Entiendo que para ti, Amparo, tu cuerpo, como una de tus principales herramientas de trabajo, haya sido y siga siendo importante. Sin embargo, te quiero decir que cuando pienso en ti, lo que me viene a la mente son tus capacidades actorales e histriónicas que hemos visto en decenas de series y películas. Por supuesto, también recuerdo tu belleza, pero no esa que hoy quieres vendernos.
Amparo, creo sinceramente que no has medido el daño que generan para las mujeres colombianas comunes y corrientes todos estos comerciales y photoshops de figuras femeninas de medidas perfectas. Me pregunto por qué seguir alimentando imaginarios que quisiéramos derrumbar, imaginarios que, en lugar de hacernos sentir bien con nosotras mismas, nos obligan a estar atentas a la secular mirada masculina y a depender del saber y del deseo del otro fijado en casi todas las expresiones de la cultura.
Mi cuerpo me pertenece, y cuando digo que me pertenece significa que lo he expropiado a la cultura. Y te cuento una cosa, Amparo: a mí y a muchas de mis amigas no nos gustaría vivir en un mundo lleno de rostros fijados en una falsa y tramposa eterna juventud. Rostros sin expresiones, muslos y nalgas sin historias.
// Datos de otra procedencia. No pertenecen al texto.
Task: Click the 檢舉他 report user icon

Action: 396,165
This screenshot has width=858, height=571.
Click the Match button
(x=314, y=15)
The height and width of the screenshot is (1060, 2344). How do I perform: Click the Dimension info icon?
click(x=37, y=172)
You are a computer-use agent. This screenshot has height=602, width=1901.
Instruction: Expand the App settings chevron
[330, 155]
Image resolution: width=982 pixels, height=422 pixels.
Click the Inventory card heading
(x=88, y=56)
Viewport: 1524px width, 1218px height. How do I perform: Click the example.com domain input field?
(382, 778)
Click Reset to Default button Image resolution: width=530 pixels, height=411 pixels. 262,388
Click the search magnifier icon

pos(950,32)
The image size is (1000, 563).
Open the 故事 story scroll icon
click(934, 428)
Y cada vez más, feministas o no, hemos aprendido a aceptar, asimilar y asumir nuestra edad, nuestros años y las huellas de ellos, estas huellas biográficas que nos permiten leer o adivinar la riqueza de una vida llena.
Afortunadamente, conozco algunos hombres con imaginación que aprecian nuestros años y sus huellas, que prefieren estar en compañía de mujeres cuyos muslos no son tan firmes, cuya piel ya con manchitas y bastantes surcos en la esquina de su mirada, tienen un mundo para contarles y no juegan a parecer lo que ya no son.
Y no lo digo por ti, Amparo, quien muy seguramente también tienes un mundo para contar, un mundo que hubieras podido contar igualmente con un cuerpo no tan trabajado ni tan entregado a los modelos culturales que nos exigen seguir siendo moldeadas, preformateadas e hipotecadas en un esquema que no hace sino manipular de manera perversa nuestras relaciones con los hombres.
Amparo, no compraré tu elíxir de eterna juventud, porque amo mis años, sus huellas, sus enseñanzas y hace tiempo que ya no les temo a los espejos.